Figure 12. Aspergillus niger (MT103092) for Co oxide samples.

Figure 12. Aspergillus niger (MT103092) for Co oxide samples.

Mechanism of antimicrobial

Co₃O₄ NPs were found to exhibit good activity against both bacteria and fungi. The differences in susceptibility are explained by the different bacterial strains’ varying tolerance to oxidative stress. The primary factors influencing Co₃O₄ NPs’ antibacterial activity are their size and shape. There are multiple explanations for metal oxide nanoparticles’ antibacterial qualities. Reactive species like hydroxyl radicals and superoxide radical anions are created in aqueous solutions of Co₃O₄ NPs. The bacterium’s negatively charged surface interferes with essential biological functions like respiration and cell division by interacting with the radicals found in aqueous Co₃O₄ NPs. On the other hand, cobalt ions from cobalt oxides interact with the thiol group of essential bacterial enzymes, causing deactivation and cell death. An excited electron is produced when the surface of Co₃O₄ NPs interacts with absorbed O₂. This electron combines with the oxygen ion to form the oxygen ion, which subsequently interacts with the H₂O molecule to produce hydrogen peroxide. Consequently, H₂O₂ enters the cell, disrupting cytoplasmic functions and causing death [45,46].

4. Conclusions

Cobalt oxide NPs were successfully prepared by galvanostatic electrodeposition onto a copper substrate from a modified Watts bath, followed by annealing. The electrolytic bath contained CoSO₄, CoCl₂, H₃BO₃, and KNO₃, and was operated at a pH of 4.5, with a low current density of 4.8 mA/cm². The addition of KNO₃ to the electrolytic bath significantly increases the cathodic current, indicating the accelerating role of NO₃⁻ ions during the electrochemical reduction of Co²⁺ ions. The deposited cobalt was subsequently annealed at 400°C and 800°C to produce the cobalt oxide (Co₃O₄) phase. The surface morphology and characterization of the cobalt samples were analyzed using HRSEM, XRD, FTIR, and BET techniques. The nature of the oxide formed was strongly dependent on the annealing temperature.

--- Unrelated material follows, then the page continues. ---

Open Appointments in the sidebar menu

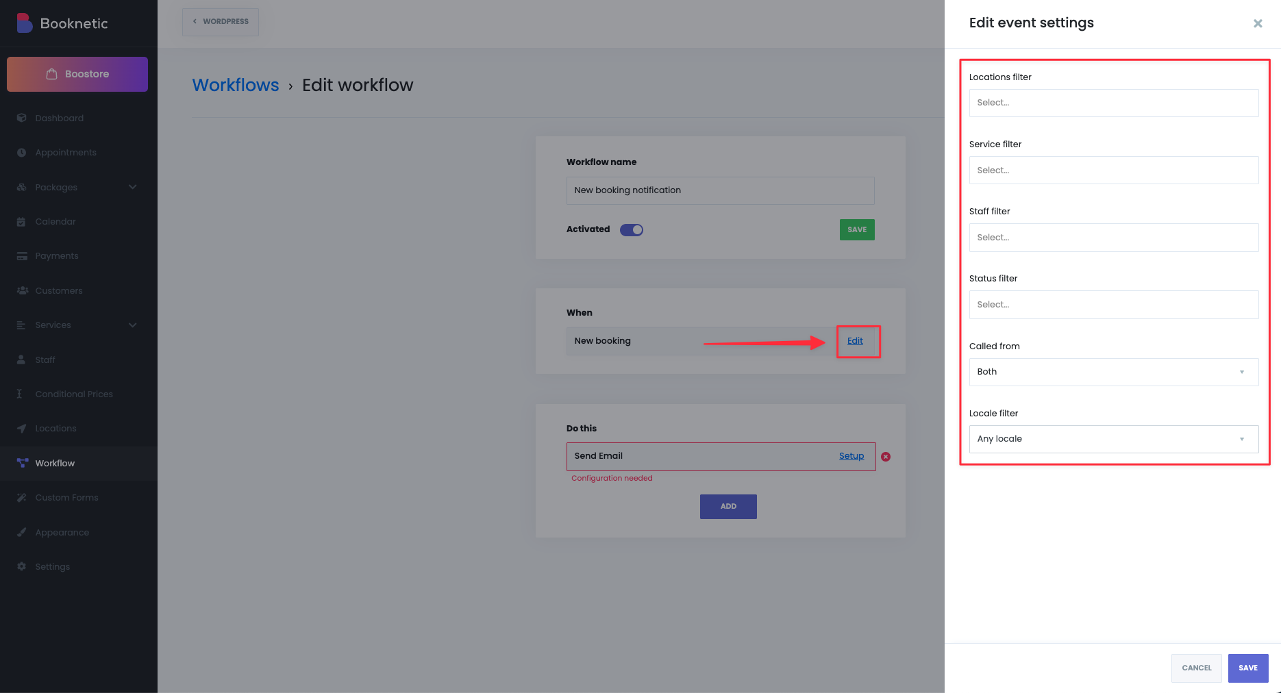pyautogui.click(x=66, y=153)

The powder formed at room temperature (25^oC) is a mixture of Co(OH)₂ and metallic Co. However, at 400 and 800^oC, and according to the XRD patterns, the powder is primarily composed of the Co₃O₄ phase and a slight quantity of Co(OH)₂ phase. The average particle size measured by TEM ranged from 14.85 nm at room temperature to 90.19 nm at 800 ^oC. On the other hand, the produced oxide nanoparticles (NPs) demonstrated exceptional antibacterial activity against S. aureus and E. coli in addition to their effectiveness in terms of antifungal activity. The oxide made after annealing at 400 ° C exhibits the best antibacterial and antifungal activity because it has the largest surface area and total pore volume.